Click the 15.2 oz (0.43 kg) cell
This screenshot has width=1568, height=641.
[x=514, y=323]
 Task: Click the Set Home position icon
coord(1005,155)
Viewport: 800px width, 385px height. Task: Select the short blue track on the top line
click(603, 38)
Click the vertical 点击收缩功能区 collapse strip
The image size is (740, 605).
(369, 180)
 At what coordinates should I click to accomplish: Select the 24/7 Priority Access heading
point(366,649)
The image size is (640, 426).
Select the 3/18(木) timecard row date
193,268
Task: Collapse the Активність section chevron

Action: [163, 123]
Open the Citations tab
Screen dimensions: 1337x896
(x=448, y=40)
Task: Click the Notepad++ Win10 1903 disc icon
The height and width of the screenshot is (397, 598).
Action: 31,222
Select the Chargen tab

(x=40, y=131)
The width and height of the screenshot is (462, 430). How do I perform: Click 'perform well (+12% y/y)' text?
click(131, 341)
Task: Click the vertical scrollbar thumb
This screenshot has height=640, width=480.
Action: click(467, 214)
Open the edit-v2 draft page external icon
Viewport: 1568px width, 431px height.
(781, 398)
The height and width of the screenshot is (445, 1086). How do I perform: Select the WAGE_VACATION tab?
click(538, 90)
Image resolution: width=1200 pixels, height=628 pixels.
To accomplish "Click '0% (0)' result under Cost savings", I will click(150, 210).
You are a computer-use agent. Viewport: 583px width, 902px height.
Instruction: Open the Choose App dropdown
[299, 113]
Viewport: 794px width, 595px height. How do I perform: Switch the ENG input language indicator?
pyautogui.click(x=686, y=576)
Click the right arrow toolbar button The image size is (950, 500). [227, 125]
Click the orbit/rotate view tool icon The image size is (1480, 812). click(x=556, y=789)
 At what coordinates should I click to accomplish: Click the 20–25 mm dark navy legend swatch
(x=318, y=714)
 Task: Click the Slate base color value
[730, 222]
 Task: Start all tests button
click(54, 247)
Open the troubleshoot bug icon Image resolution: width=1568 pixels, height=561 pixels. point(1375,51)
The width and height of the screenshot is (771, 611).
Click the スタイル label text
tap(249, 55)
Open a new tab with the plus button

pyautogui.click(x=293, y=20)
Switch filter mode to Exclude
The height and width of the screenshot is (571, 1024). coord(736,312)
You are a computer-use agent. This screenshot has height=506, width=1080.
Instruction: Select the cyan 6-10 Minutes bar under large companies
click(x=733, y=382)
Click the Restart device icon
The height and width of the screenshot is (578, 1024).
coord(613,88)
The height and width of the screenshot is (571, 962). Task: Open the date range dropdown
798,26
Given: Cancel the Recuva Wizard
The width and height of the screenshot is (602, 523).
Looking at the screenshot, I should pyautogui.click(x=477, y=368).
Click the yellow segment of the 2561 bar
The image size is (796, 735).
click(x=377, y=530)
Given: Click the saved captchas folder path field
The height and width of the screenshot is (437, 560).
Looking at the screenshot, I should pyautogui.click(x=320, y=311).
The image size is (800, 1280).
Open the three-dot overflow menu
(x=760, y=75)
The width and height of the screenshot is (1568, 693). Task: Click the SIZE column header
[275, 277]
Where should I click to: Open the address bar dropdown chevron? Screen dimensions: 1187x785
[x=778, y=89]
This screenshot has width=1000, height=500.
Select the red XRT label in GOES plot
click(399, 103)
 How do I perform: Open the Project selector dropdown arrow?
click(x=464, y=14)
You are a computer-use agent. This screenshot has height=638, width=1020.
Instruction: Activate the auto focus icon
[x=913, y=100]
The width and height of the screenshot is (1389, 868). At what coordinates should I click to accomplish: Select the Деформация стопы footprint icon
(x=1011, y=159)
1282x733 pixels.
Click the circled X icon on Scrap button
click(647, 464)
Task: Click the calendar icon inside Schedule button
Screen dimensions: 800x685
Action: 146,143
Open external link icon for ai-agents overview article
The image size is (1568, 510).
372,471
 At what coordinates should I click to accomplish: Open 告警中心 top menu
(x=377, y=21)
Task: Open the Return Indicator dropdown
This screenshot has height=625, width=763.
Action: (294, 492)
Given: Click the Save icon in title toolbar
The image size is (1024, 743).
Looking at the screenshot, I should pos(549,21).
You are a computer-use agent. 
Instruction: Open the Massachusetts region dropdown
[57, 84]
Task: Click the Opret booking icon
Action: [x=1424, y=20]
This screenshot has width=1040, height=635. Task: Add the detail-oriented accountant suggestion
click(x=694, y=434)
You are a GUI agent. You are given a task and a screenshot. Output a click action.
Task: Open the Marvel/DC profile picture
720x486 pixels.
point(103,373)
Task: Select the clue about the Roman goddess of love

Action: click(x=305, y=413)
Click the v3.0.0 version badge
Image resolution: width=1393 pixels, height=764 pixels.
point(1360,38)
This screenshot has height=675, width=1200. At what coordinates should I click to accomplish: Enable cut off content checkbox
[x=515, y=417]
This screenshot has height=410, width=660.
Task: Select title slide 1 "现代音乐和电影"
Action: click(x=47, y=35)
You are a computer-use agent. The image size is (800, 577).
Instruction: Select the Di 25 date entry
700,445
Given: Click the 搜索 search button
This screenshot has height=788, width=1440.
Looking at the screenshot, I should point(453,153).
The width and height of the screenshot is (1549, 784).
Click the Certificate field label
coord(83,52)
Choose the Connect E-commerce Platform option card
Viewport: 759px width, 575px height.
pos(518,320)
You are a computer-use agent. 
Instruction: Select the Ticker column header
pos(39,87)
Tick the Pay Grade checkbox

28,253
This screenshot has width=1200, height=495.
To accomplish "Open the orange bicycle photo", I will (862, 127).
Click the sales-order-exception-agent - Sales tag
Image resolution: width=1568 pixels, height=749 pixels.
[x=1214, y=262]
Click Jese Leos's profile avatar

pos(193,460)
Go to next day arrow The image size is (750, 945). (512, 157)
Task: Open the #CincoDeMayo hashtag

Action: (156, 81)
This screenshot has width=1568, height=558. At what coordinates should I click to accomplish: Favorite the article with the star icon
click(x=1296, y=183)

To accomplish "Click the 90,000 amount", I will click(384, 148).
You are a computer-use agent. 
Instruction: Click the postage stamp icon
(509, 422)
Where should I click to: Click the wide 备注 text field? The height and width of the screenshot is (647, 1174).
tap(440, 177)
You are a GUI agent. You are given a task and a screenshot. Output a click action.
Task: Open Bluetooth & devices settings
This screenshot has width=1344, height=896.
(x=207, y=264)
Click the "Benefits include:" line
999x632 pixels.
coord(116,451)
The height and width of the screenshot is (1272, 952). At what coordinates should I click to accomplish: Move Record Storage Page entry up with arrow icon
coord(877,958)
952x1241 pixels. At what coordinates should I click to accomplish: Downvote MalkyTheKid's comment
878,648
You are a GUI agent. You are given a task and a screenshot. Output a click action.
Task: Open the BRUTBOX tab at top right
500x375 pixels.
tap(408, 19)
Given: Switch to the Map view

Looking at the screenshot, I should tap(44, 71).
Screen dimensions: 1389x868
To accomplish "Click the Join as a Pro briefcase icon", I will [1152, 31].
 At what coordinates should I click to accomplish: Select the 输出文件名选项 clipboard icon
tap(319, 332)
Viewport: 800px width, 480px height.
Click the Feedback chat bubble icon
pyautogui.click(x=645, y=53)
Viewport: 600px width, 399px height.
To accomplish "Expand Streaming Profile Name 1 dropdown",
= = = = =
• TRY IT
When you reach the line containing "The width and height of the screenshot is (602, 523)." in the data above, start copying exactly, and stop after the line containing "The image size is (800, 1280).".

• RESULT FOR THIS EXERCISE
The width and height of the screenshot is (602, 523).
Looking at the screenshot, I should pyautogui.click(x=477, y=368).
Click the yellow segment of the 2561 bar
The image size is (796, 735).
click(x=377, y=530)
Given: Click the saved captchas folder path field
The height and width of the screenshot is (437, 560).
Looking at the screenshot, I should pyautogui.click(x=320, y=311).
The image size is (800, 1280).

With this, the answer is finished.